Linear Algebra - Jordan forms

[daniel_i_l]

1. The problem statement, all variables and given/known data
V is a unitarian space of finite dimensions and T:V->V is a linear transformation.
Every eigenvector of T is an eigenvector of T* (where (Tv,u) = (v,T*u) for all u and v in V).
Prove that T(T*) = (T*)T.


2. Relevant equations



3. The attempt at a solution
First of all, since the space in unitarian both T and T* can be expressed as a jordan matrix. It's easy to show that if J is the jordan matrix of T then \bar{J} is the jordan matrix of T*. My idea is that since every eigenvector of T is an eigenvector of T* then there exists some base of V where T is expressed as J and T* is expressed as \bar{J}. If that where true than it would be easy to answer the question
(Since then there would be a matrix M to that [T] = M^{-1}JM ,
[T^{*}] = M^{-1} \bar{J} M and then
[T^{*}][T] = M^{-1} \bar{J} M M^{-1} J M = M^{-1} \bar{J} J M =
J M^{-1} \bar{J} M = [T][T^{*}]
but I can't prove that such a base exists.

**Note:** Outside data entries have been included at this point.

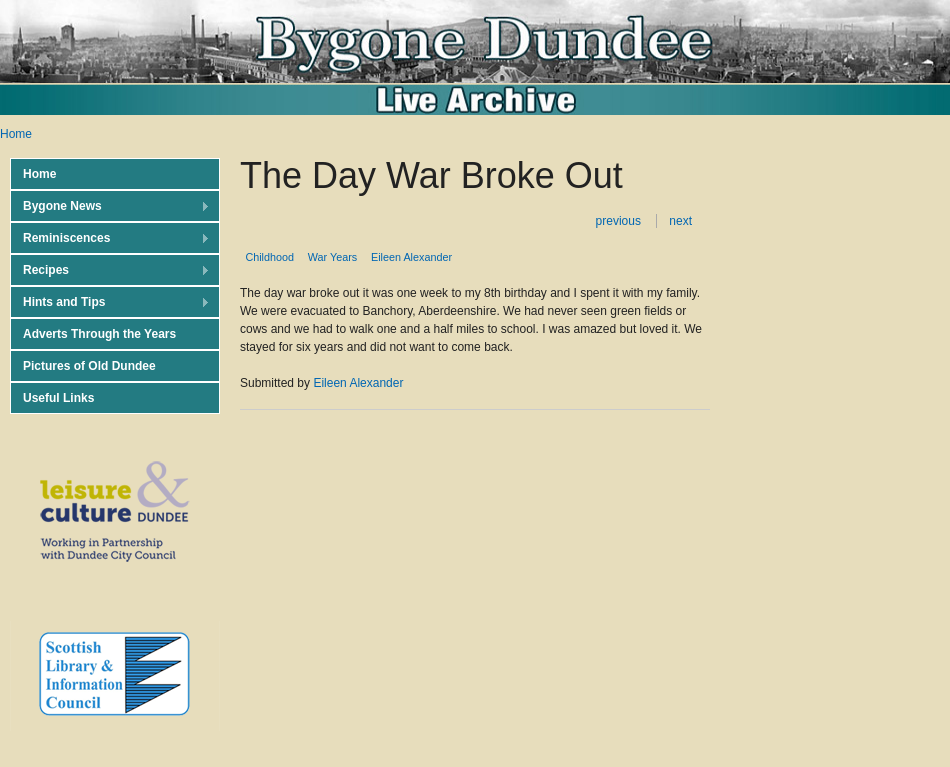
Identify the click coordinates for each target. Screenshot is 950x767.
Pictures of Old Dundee (89, 366)
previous (618, 221)
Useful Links (58, 398)
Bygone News (110, 206)
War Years (332, 257)
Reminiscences (110, 238)
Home (16, 134)
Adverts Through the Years (99, 334)
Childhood (269, 257)
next (680, 221)
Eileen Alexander (411, 257)
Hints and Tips (110, 302)
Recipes (110, 270)
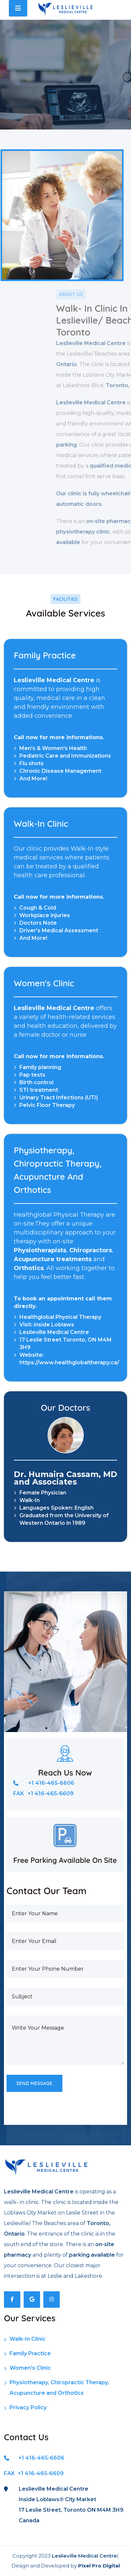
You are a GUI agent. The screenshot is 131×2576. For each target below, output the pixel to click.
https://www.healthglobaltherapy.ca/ (69, 1362)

In all the examples I've tried there's a base like that.
Is this the right direction? If so, how do I prove that a base exists?
Is there a better way to approach the problem?
Thanks.

[morphism]

Could you clarify what you mean by a unitarian space?

[daniel_i_l]

A unitarian space is a vector space over the complex field with a defined inner-product.

[morphism]

In that case it would be better to use Schur decomposition rather than Jordan decomposition. That is, get a unitary matrix U such that U*TU is upper triangular. Note that T commutes with T* iff U*TU commutes with (U*TU)*=U*T*U. Moreover, note that x is an eigenvector of T iff U*x is an eigenvector of U*TU. Thus we may assume without loss of generality that T itself is upper triangular. In this case T has (1,0,..,0) as an eigenvector. Consequently, so does T*. Proceed inductively to conclude that T must be diagonal. (We've essentially 'chopped off' the upper left corners of both T and T*.)